Meta-Harness: Automated LLM Code Optimization Breaks Barriers

Meta-Harness is an outer-loop system that automatically searches over harness code for LLM applications. In this study, Meta-Harness improved online text classification by 7.7 points while using 4x fewer context tokens. This matters because it automates harness engineering to outperform manual methods by leveraging rich diagnostic data.

Changing the code harness around a fixed large language model can create a 6x performance gap, yet this process remains largely manual. Let me break down how Meta-Harness automated LLM harness optimization code uses a filesystem to search over harnesses and achieve state-of-the-art results without relying on compressed feedback.

How Does Meta-Harness Automated Optimization Compare to Manual Engineering?

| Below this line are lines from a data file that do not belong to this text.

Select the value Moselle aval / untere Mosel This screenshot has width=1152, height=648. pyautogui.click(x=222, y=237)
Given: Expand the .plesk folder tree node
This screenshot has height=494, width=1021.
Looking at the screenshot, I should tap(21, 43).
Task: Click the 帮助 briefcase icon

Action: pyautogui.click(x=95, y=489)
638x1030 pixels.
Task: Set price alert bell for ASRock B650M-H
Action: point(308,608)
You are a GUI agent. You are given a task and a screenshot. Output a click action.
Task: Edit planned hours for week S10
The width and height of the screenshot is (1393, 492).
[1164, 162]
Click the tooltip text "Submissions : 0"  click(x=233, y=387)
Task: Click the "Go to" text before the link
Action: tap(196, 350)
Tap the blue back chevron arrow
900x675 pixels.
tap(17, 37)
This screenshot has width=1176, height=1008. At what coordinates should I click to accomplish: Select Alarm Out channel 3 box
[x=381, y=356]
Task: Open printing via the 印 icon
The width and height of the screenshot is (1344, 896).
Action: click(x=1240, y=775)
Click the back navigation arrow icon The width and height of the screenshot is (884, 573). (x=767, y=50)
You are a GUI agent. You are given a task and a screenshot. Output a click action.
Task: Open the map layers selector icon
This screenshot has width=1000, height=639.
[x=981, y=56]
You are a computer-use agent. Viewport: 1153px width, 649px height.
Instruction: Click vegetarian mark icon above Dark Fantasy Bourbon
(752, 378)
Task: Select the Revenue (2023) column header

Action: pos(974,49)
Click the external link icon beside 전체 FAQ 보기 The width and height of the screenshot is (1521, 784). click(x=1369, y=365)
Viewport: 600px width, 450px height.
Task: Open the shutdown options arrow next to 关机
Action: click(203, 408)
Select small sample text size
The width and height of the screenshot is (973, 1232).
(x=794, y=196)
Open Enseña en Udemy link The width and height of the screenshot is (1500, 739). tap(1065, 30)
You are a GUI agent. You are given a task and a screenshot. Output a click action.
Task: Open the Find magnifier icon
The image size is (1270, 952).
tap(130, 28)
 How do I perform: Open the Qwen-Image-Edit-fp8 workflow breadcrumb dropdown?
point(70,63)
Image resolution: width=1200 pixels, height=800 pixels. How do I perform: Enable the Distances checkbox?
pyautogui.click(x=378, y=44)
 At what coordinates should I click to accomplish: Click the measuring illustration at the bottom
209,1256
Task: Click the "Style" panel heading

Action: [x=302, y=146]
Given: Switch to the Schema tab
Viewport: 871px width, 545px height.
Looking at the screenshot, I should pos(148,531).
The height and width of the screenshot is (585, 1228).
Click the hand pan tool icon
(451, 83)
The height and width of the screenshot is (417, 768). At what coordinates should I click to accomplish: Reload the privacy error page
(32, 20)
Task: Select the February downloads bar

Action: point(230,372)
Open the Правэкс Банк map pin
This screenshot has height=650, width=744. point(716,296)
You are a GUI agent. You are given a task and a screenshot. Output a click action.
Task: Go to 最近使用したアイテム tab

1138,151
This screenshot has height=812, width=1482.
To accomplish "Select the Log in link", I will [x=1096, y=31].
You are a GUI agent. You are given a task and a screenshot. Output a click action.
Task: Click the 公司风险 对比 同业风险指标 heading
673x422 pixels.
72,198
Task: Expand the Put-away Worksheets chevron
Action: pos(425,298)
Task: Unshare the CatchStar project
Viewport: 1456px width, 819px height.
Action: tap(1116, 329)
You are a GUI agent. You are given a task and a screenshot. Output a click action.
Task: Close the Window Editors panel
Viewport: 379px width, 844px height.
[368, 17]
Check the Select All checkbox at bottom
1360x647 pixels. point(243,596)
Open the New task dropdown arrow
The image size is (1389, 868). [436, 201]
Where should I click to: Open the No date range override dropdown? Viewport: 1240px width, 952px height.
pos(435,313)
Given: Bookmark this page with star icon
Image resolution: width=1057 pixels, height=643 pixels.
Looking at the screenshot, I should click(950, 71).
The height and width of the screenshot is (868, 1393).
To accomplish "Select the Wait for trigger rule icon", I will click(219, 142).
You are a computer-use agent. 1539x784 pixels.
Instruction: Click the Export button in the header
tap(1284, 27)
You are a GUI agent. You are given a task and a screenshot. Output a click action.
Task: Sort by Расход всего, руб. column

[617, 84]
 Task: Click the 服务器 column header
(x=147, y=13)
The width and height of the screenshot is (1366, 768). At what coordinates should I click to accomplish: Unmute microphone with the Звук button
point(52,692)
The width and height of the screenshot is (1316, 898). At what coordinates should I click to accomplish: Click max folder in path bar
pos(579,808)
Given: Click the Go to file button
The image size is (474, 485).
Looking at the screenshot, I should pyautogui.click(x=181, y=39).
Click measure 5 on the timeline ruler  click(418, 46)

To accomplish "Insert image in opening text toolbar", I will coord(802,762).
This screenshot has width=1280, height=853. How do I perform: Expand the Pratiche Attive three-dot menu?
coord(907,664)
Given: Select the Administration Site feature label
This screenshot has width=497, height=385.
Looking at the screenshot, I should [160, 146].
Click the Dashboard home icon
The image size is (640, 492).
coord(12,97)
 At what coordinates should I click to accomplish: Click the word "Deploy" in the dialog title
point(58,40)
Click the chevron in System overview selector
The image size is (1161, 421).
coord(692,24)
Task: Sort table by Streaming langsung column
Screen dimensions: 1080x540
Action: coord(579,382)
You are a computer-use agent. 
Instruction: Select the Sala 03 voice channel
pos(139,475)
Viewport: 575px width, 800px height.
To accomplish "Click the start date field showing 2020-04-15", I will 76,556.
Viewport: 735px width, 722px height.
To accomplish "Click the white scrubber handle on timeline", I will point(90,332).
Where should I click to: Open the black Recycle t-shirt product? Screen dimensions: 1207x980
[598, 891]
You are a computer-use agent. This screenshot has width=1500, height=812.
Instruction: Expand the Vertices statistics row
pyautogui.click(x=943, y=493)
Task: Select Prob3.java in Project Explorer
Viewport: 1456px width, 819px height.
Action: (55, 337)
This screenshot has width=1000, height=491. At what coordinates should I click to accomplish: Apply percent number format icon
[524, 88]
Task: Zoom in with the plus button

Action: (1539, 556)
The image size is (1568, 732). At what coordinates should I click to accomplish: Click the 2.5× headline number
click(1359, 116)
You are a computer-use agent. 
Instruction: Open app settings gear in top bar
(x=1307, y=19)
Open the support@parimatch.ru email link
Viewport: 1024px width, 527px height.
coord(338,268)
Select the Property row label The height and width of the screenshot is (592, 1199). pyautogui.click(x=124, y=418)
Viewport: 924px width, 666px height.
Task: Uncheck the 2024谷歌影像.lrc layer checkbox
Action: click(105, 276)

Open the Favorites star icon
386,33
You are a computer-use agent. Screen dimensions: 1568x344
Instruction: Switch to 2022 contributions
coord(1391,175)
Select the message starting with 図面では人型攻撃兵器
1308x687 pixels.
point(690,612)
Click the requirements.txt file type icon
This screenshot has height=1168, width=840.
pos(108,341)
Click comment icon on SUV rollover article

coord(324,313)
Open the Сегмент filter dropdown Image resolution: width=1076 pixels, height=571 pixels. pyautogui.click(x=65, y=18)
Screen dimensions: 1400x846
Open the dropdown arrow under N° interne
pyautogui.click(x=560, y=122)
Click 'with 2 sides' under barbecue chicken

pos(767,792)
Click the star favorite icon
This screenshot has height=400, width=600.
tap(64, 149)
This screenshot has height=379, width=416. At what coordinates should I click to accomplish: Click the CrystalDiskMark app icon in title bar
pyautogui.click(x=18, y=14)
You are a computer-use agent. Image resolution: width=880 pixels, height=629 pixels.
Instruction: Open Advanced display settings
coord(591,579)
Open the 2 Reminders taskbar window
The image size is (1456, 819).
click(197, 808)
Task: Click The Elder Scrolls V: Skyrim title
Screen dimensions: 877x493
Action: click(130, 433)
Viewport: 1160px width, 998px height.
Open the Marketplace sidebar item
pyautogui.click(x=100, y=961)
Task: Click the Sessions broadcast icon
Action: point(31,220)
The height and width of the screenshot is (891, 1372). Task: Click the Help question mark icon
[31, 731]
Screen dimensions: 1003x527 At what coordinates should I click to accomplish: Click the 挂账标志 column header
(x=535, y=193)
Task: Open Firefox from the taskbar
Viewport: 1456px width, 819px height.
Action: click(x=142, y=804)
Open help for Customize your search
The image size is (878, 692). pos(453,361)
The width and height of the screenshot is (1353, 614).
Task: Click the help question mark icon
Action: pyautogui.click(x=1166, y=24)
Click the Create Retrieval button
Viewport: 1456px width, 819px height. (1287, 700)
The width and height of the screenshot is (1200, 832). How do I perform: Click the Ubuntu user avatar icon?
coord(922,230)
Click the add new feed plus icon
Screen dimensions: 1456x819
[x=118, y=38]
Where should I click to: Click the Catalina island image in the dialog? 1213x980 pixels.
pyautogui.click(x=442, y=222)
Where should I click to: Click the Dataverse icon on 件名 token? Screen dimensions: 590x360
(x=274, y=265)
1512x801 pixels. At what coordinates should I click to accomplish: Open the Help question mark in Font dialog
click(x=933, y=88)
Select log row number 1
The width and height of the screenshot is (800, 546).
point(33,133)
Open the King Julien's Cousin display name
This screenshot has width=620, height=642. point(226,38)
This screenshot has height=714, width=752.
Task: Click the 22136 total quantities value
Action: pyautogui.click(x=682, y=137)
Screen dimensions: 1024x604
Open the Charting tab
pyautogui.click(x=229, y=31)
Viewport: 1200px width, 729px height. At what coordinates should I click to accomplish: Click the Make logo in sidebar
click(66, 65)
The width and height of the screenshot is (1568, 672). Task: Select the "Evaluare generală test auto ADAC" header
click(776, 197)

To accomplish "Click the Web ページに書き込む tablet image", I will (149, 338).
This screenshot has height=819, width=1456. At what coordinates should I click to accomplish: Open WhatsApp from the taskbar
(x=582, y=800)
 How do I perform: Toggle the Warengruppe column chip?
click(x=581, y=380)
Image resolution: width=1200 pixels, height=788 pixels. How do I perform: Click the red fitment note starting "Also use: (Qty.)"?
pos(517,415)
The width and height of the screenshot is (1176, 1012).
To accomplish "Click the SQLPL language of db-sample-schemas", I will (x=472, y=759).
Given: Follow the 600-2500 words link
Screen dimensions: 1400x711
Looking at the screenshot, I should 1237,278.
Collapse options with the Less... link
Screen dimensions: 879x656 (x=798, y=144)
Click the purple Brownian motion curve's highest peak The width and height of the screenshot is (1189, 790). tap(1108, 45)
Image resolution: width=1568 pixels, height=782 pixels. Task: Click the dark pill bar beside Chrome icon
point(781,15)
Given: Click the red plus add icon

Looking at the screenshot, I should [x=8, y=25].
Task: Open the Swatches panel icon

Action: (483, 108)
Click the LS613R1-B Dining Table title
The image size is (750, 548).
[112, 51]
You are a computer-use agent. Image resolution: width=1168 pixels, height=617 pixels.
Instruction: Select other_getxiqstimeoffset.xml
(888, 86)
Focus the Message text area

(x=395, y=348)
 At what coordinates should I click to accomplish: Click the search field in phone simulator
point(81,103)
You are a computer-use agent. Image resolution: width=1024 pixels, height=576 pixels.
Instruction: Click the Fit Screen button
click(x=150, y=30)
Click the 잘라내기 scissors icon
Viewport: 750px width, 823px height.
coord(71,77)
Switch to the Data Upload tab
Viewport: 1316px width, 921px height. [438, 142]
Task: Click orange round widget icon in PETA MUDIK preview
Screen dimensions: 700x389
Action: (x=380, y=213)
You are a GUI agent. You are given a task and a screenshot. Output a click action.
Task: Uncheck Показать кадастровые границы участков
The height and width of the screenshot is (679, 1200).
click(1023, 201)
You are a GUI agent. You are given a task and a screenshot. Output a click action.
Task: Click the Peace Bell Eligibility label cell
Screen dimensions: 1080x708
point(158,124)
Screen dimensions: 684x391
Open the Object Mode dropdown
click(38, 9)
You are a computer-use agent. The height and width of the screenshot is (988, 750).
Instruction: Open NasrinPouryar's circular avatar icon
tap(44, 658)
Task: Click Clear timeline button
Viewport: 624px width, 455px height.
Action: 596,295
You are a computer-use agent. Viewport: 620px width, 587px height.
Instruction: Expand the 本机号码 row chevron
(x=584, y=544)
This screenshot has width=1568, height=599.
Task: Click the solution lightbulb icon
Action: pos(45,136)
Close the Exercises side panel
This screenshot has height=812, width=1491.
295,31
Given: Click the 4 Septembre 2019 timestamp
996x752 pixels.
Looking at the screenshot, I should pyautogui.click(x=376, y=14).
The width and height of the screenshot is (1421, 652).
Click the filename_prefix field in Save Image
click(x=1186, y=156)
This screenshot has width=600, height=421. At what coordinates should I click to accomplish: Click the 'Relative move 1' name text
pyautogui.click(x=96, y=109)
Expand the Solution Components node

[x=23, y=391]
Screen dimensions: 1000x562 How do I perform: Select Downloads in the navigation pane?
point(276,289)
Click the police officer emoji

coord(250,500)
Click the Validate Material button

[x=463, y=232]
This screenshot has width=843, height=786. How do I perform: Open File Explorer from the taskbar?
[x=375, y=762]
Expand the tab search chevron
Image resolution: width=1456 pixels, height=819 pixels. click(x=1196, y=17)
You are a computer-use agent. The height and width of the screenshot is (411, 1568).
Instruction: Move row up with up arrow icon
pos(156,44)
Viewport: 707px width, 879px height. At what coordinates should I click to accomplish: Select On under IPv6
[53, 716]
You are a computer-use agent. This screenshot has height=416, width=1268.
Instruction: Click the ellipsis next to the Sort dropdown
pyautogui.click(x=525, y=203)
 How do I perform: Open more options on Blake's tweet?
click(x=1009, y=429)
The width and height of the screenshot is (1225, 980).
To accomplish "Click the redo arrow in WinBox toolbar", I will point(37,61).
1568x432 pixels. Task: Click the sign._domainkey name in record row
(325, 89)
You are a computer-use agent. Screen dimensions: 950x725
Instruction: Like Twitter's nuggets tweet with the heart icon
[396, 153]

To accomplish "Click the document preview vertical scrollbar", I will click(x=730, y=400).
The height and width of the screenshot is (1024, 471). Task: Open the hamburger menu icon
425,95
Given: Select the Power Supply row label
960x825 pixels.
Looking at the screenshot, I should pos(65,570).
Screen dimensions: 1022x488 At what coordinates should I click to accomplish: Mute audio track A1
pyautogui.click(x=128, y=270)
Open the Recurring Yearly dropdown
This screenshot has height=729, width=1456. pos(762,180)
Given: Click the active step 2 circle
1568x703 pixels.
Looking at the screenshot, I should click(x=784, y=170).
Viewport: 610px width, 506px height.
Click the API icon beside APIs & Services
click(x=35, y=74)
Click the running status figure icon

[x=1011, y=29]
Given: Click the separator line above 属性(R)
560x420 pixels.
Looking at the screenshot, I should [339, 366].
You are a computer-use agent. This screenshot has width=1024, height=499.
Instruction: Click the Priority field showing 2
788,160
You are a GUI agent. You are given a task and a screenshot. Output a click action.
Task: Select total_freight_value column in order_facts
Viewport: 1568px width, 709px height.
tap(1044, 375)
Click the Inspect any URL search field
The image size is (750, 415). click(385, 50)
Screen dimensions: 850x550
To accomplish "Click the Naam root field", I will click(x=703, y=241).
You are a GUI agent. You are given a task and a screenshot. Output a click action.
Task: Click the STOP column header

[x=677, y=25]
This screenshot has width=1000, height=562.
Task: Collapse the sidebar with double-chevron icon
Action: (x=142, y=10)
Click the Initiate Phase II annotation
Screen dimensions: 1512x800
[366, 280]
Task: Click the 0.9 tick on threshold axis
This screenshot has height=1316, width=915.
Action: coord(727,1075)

The results from this 2026 Stanford and MIT research are quite striking. On online text classification, harnesses discovered by Meta-Harness improved over Agentic Context Engineering (ACE) by 7.7 points while using 4x fewer context tokens. It matched the next-best text optimizer's final performance after 60 proposals with only four. In retrieval-augmented math reasoning, a single discovered harness improved accuracy on 200 IMO-level problems by 4.7 points on average across five held-out models. On TerminalBench-2, the discovered harness surpassed the hand-engineered Terminus-KIRA and ranked number one among all Haiku 4.5 agents.

How Does the Meta-Harness Filesystem Access Work?

Here is the fascinating part. Unlike existing text optimizers that compress feedback too aggressively, Meta-Harness uses an agentic proposer that accesses the source code, scores, and execution traces of all prior candidates through a filesystem. This allows the system to reason over raw prior code rather than relying on lossy summaries. In the most demanding setting, the proposer reads a median of 82 files per iteration, referencing over 20 prior candidates per step. A single evaluation can produce up to 10,000,000 tokens of diagnostic information, which is roughly three orders of magnitude beyond the largest feedback budgets used in prior text optimization settings. This builds on earlier research in credit assignment and meta-learning, applying it to the specific domain of harness engineering.

What Are the Applications and Limitations of Automated Harness Search?

Beyond outperforming existing harnesses, the discovered strategies generalize to out-of-distribution classification datasets and unseen base models in the math setting. The search run completes in a few hours of wall-clock time and produces readable, transferable strategies. However, the authors acknowledge that overfitting in code space is a concern, though it is more inspectable than weight-space overfitting. The experiments demonstrate that harness search works with one particularly strong coding-agent proposer, Claude Code, but a broader study of how the effect varies across proposer agents remains for future work. A natural next step is co-evolving the harness and the model weights.